5. The WAF is a cost center, not just a security tool
Every WAF rule costs $1/month plus proportional request fees. An 8-rule ACL costs $13/month before a single request arrives. The WAF evaluates requests before blocking — meaning the billing clock runs even on requests it immediately rejects.
Keep rule sets minimal. Every rule needs to earn its place. Consider whether a CDN-level rate limit can replace multiple WAF rules at lower total cost.
6. Your Atlas tier must fit your data volume
MongoDB M10 vs M5 is a ~$27/month difference on a publicly fixed tier pricing model. The only thing blocking a downgrade is disk capacity — data accumulated from multiple products sharing a cluster.
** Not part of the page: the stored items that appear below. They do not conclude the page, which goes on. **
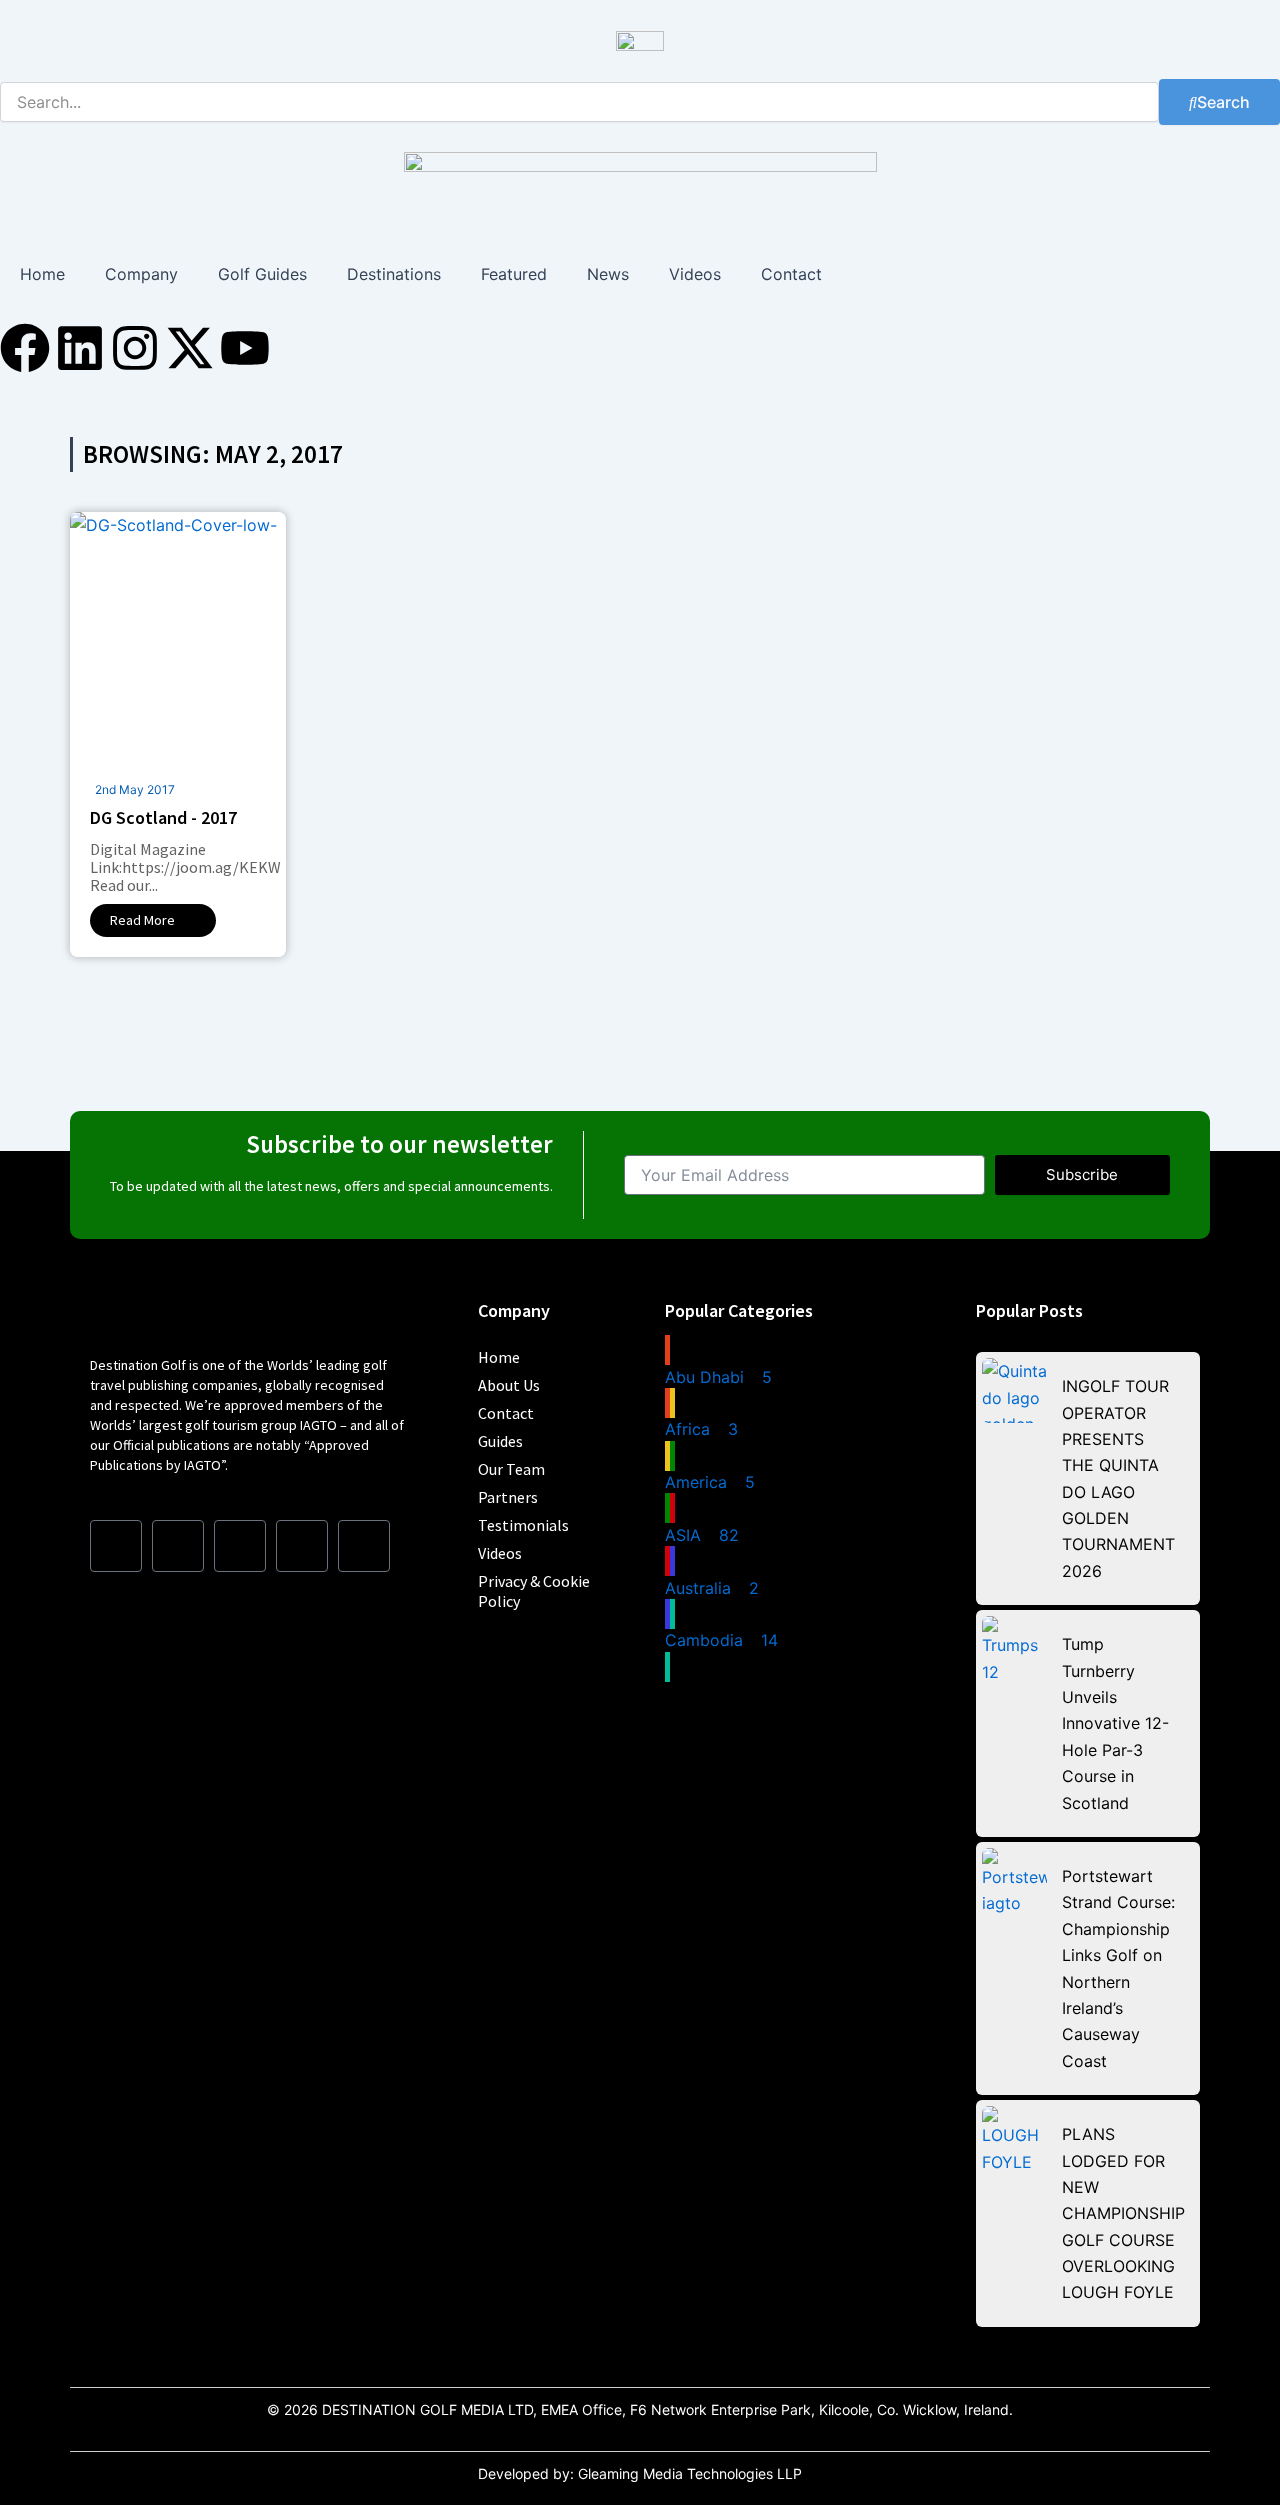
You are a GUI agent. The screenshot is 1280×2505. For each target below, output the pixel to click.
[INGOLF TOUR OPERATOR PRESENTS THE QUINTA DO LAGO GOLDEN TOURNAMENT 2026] (1014, 1390)
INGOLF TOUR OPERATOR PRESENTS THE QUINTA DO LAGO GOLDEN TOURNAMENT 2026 (1118, 1478)
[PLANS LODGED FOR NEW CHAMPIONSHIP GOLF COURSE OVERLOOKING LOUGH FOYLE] (1014, 2138)
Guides (500, 1441)
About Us (509, 1385)
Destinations (394, 274)
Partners (508, 1497)
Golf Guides (262, 274)
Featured (514, 274)
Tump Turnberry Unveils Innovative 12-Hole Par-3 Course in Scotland (1115, 1723)
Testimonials (523, 1525)
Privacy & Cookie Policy (534, 1591)
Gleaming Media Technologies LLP (690, 2473)
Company (141, 274)
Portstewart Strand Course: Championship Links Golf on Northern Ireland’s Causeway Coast (1118, 1968)
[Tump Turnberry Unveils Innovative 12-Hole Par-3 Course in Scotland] (1014, 1648)
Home (42, 274)
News (608, 274)
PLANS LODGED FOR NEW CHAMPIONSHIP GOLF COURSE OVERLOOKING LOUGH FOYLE (1123, 2213)
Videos (695, 274)
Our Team (511, 1469)
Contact (791, 274)
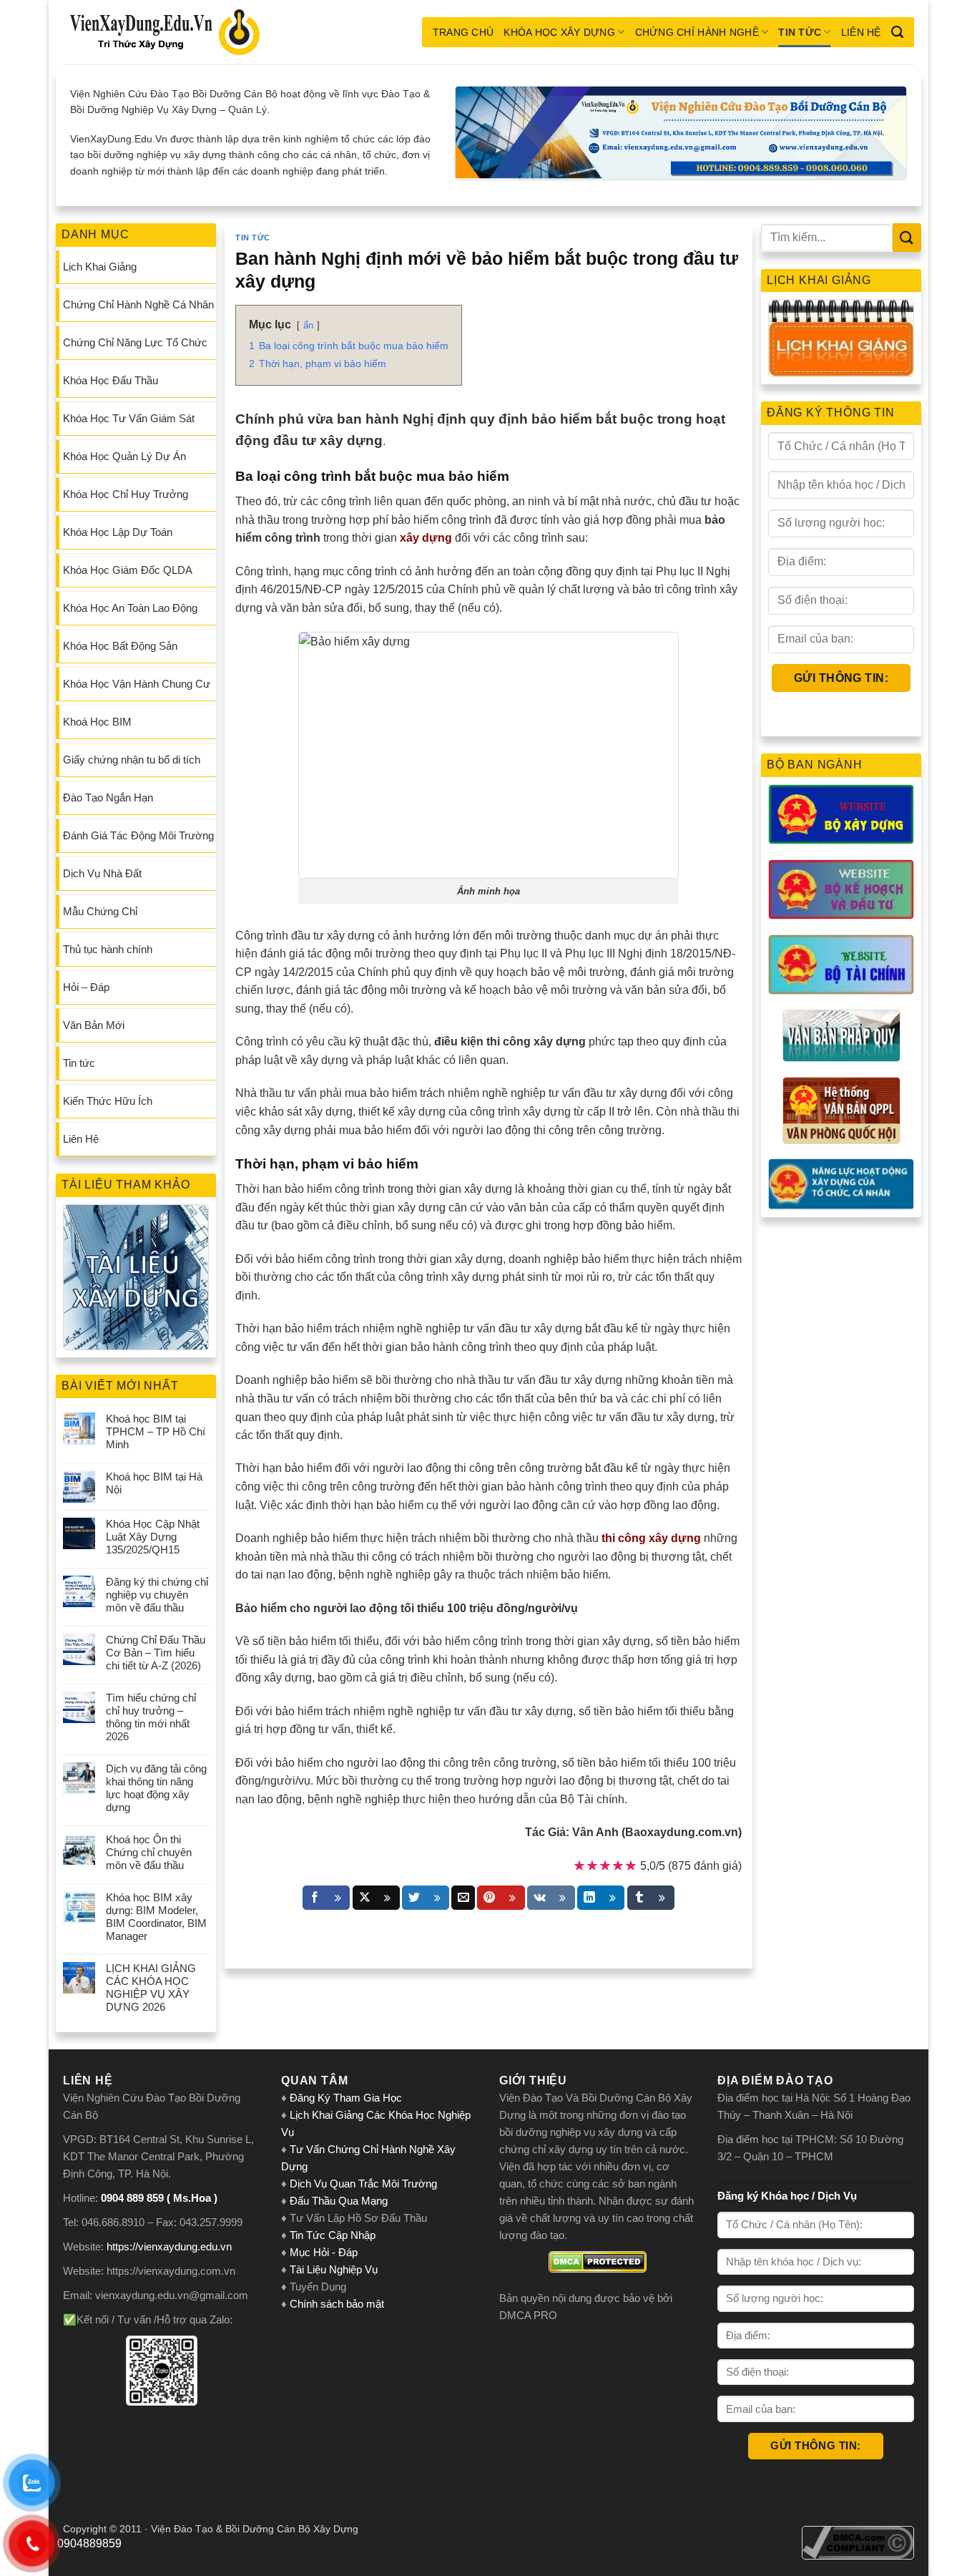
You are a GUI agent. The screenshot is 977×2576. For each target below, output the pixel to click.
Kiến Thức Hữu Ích (107, 1101)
Audit your Atlas disk usage the same week you provision a new cluster, and enforce a data retention policy before you hit the ceiling.
Closing Thoughts
Multi-cloud cost optimization isn't about finding one big thing. It's about systematic attribution — tracing every cost line back to its actual cause, not the intuitive one.
- The bots looked like a GCP + MongoDB problem. They were almost entirely an AWS CloudFront problem.
- GCP looked expensive because of bots. It was expensive because of zombie containers.
- MongoDB looked like it needed query optimization. It needed disk cleanup to allow a tier downgrade.
The methodology was simple: export billing CSVs, export access logs, pull the query profiler, compute from first principles. No specialized cost management SaaS. Just billing consoles and focused attention.
ROI: $313/month saved for roughly 10 engineering days of implementation work.